I look at my almost grown up dcs and they're always glued to their phones/ flicking tv channels etc. I can remember summer school holidays being long and boring, but by the time I went to uni I had read loads of good literature (Dickens, Hardy, Brontes etc) Doubt I would have done if I'd had the delights of the Internet to distract me!

Anyone remember vesta curries? And clackers (I loved them - 2 balls on strings ...). And Chinese skipping (lots of elastic bands joined together which you did intricate things with). And playing '2 baller' against the wall?

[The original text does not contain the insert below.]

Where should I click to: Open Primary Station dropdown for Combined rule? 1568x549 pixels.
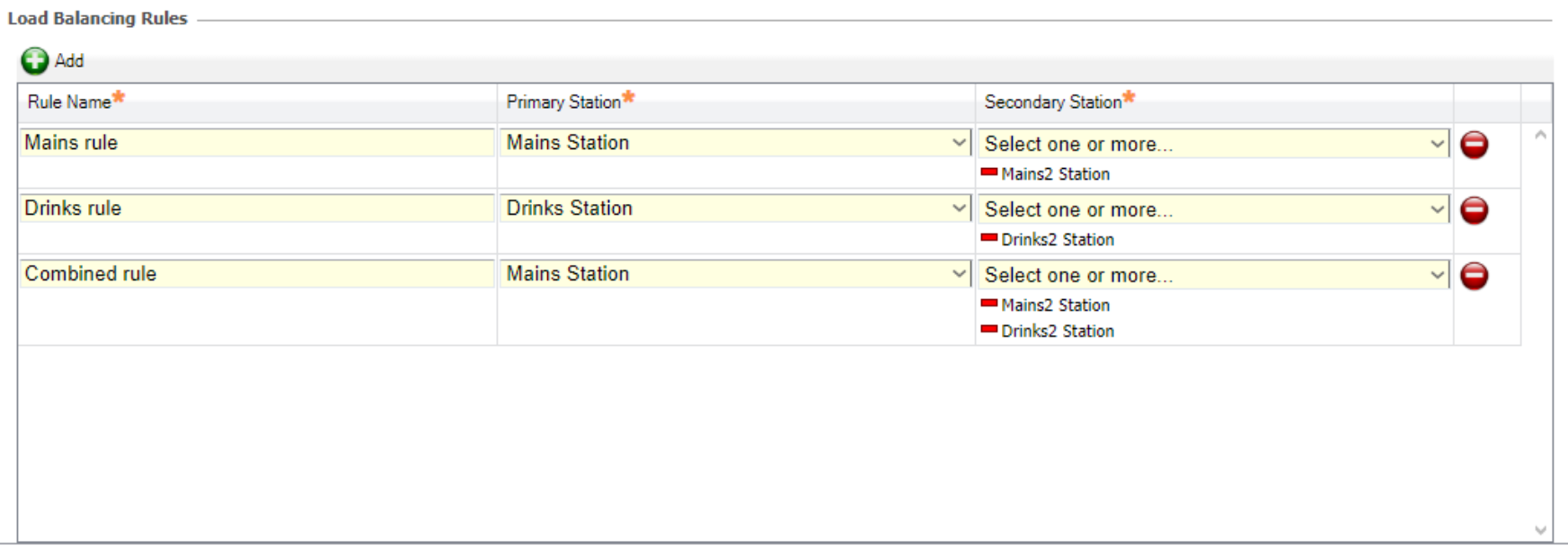959,274
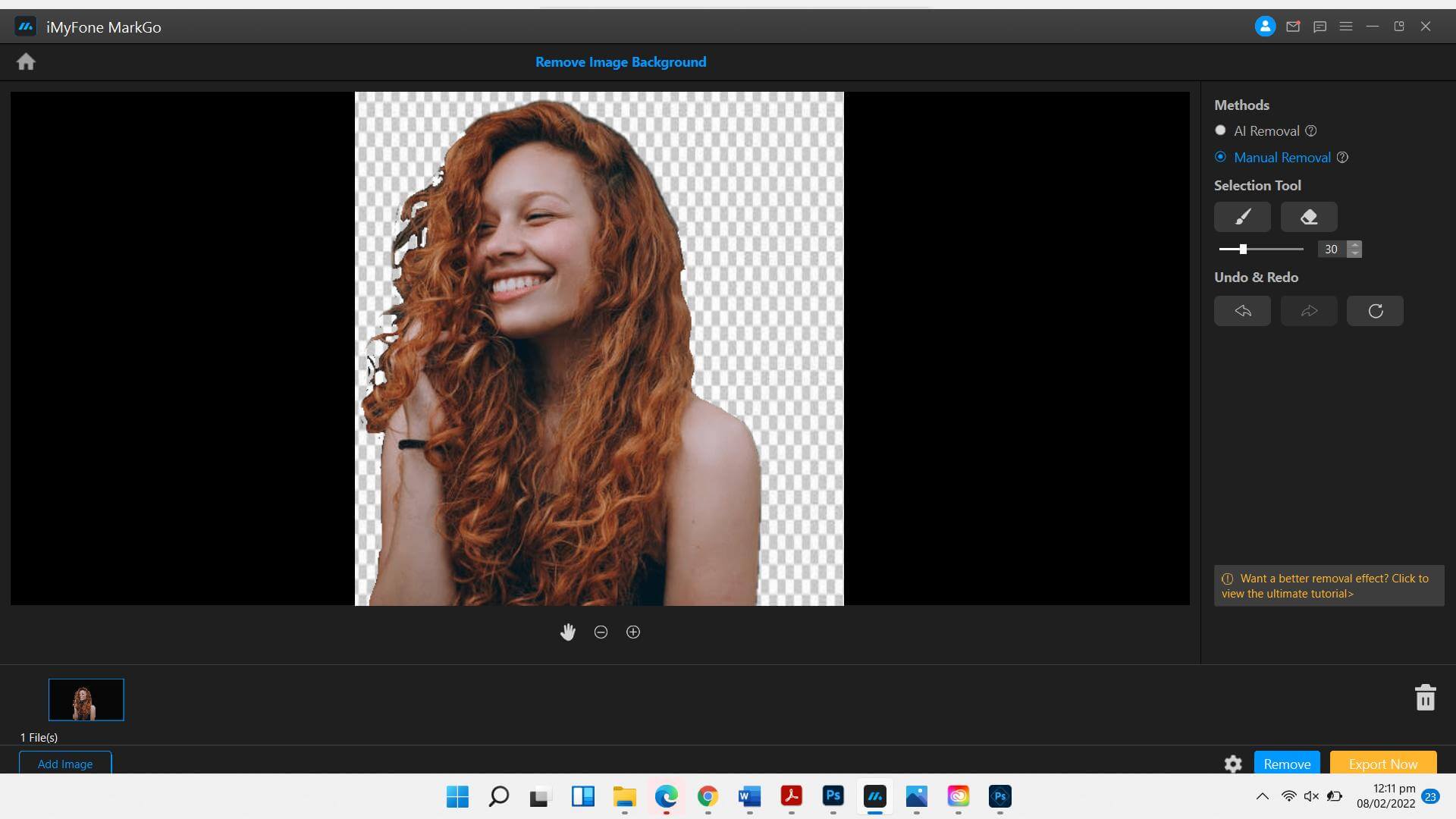This screenshot has height=819, width=1456.
Task: Click the Hand/Pan tool
Action: point(567,631)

CaptainCrunch · 08/08/2016 15:01

We had a coal fire up until about 1974. We had no immersion heater, you had to adjust the "lum" to divert the fire to heat the water in the tank..very hit and miss and so baths didn't often happen in our house. Our only other form of heat was paraffin heaters which you may as well have stood around a candle, and they were a terrible fire hazard. I remember getting sent out to buy a gallon of paraffin from the "Paraffin Man" who came round on Friday nights...pitch dark, standing there with my pound note and my jerry can at 7 years old.

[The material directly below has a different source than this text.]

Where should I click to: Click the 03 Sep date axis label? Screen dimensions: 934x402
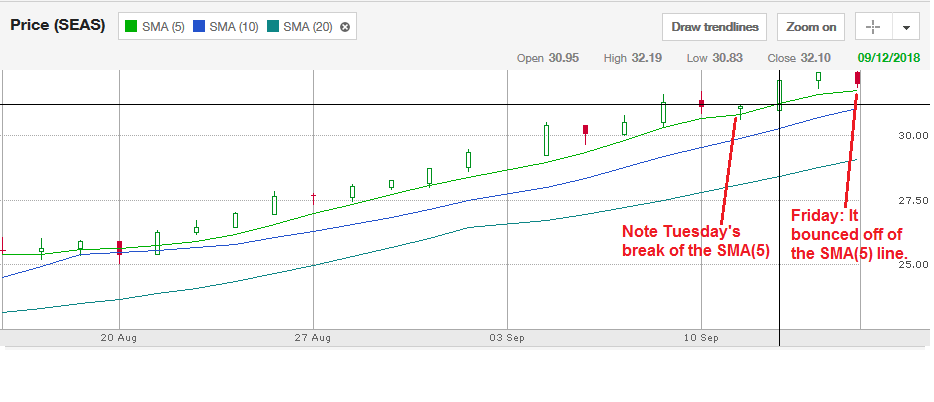tap(507, 338)
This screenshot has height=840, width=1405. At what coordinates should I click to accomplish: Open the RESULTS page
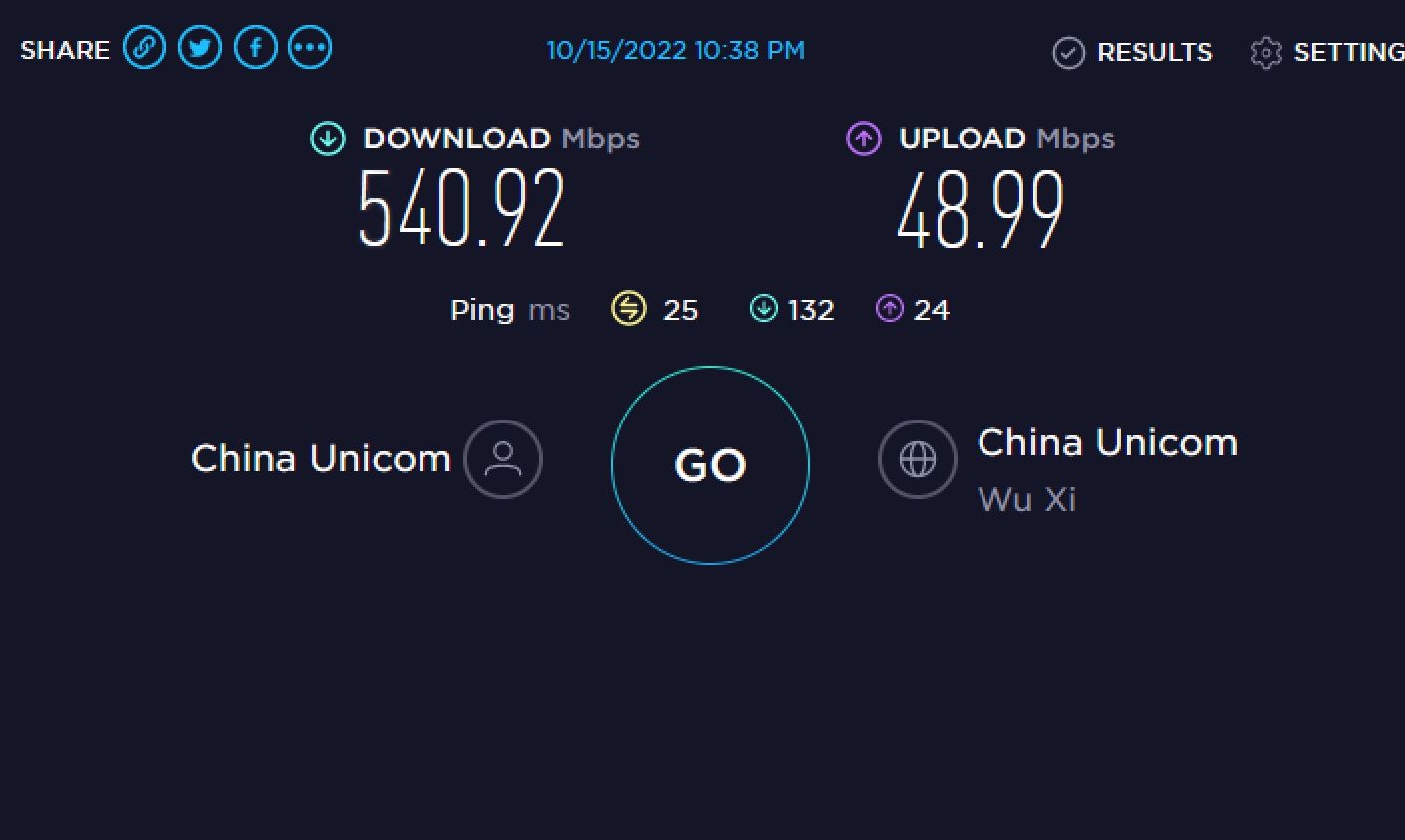pos(1154,52)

We got a fridge and a twin tub about 1974 and a phone in 1975 but it was a "party line" which meant if our neighbours were on the phone, we couldn't use it. Nobody would stand for any of that today!

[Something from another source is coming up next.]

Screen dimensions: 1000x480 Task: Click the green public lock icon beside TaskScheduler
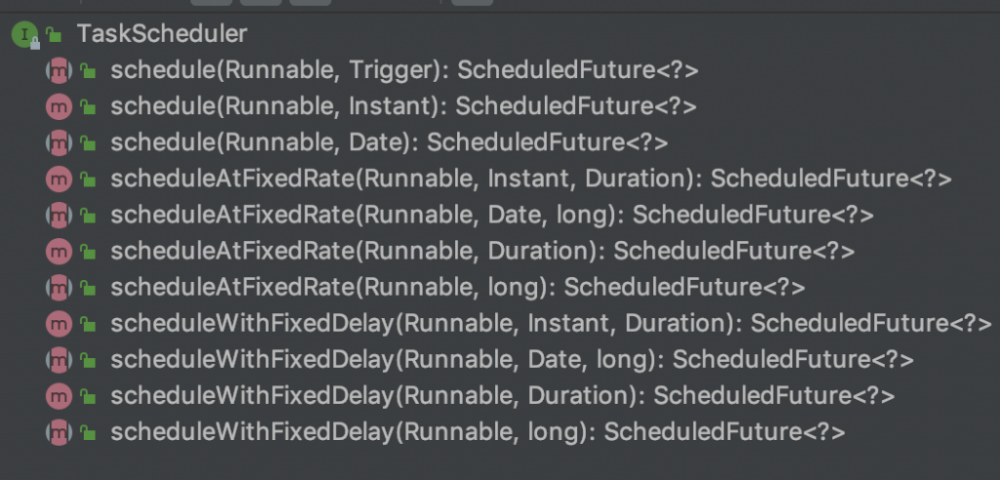click(54, 35)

Floisme · 08/08/2016 15:02

Having said all that - and enjoyable as this thread is - I also think a lot of things are better today.

I have great memories of the 70s but then I'd passed my 11 plus and gone to uni. Plus I was white and straight. Most people weren't that lucky.

LongGrass · 08/08/2016 15:08

I know it was a time of unchecked sexism, racism, homophobia etc., with levels of child abuse that are only now becoming evident

I don't agree the 70s were like this, at least not where I was. I think its a bit of a myth and part of the self-hatred that this country seems to like to engage in at the moment. Like the current squalid search and exaggeration of hate crimes, it is dangerous and divisive, and is a slur on the vastly tolerant people of this country.

But yes, I would go back to the 70s in a heartbeat!!!!!!! Fab ice lollies, Sister Sledge, strange clothes, no make up and a relative innocence.

LongGrass · 08/08/2016 15:09

Vesta curries were the best. I liked the crispy bits.

stonecircle · 08/08/2016 15:10

Captain - I'd forgotten about the party line! And crossed lines - they were amusing!

The house we moved out of in 1970 didn't have a fridge, but it did have a walk in pantry with a marble shelf to keep things cool. I can remember being sent out to the ice cream man just before Sunday lunch with a bowl for him to fill for our pudding. We must have had to eat our lunch - sorry 'dinner' - quickly before it melted!

wasonthelist · 08/08/2016 15:19

They literally make him sick.

Pop Sox? Really?

Pawprintz · 08/08/2016 15:21

I loved the seventies, especially my space hopper and my Sindy dolls.

CaptainCrunch · 08/08/2016 15:25

Seriously wasonthelist, he HATES them, he goes a funny green colour at the mere mention of them.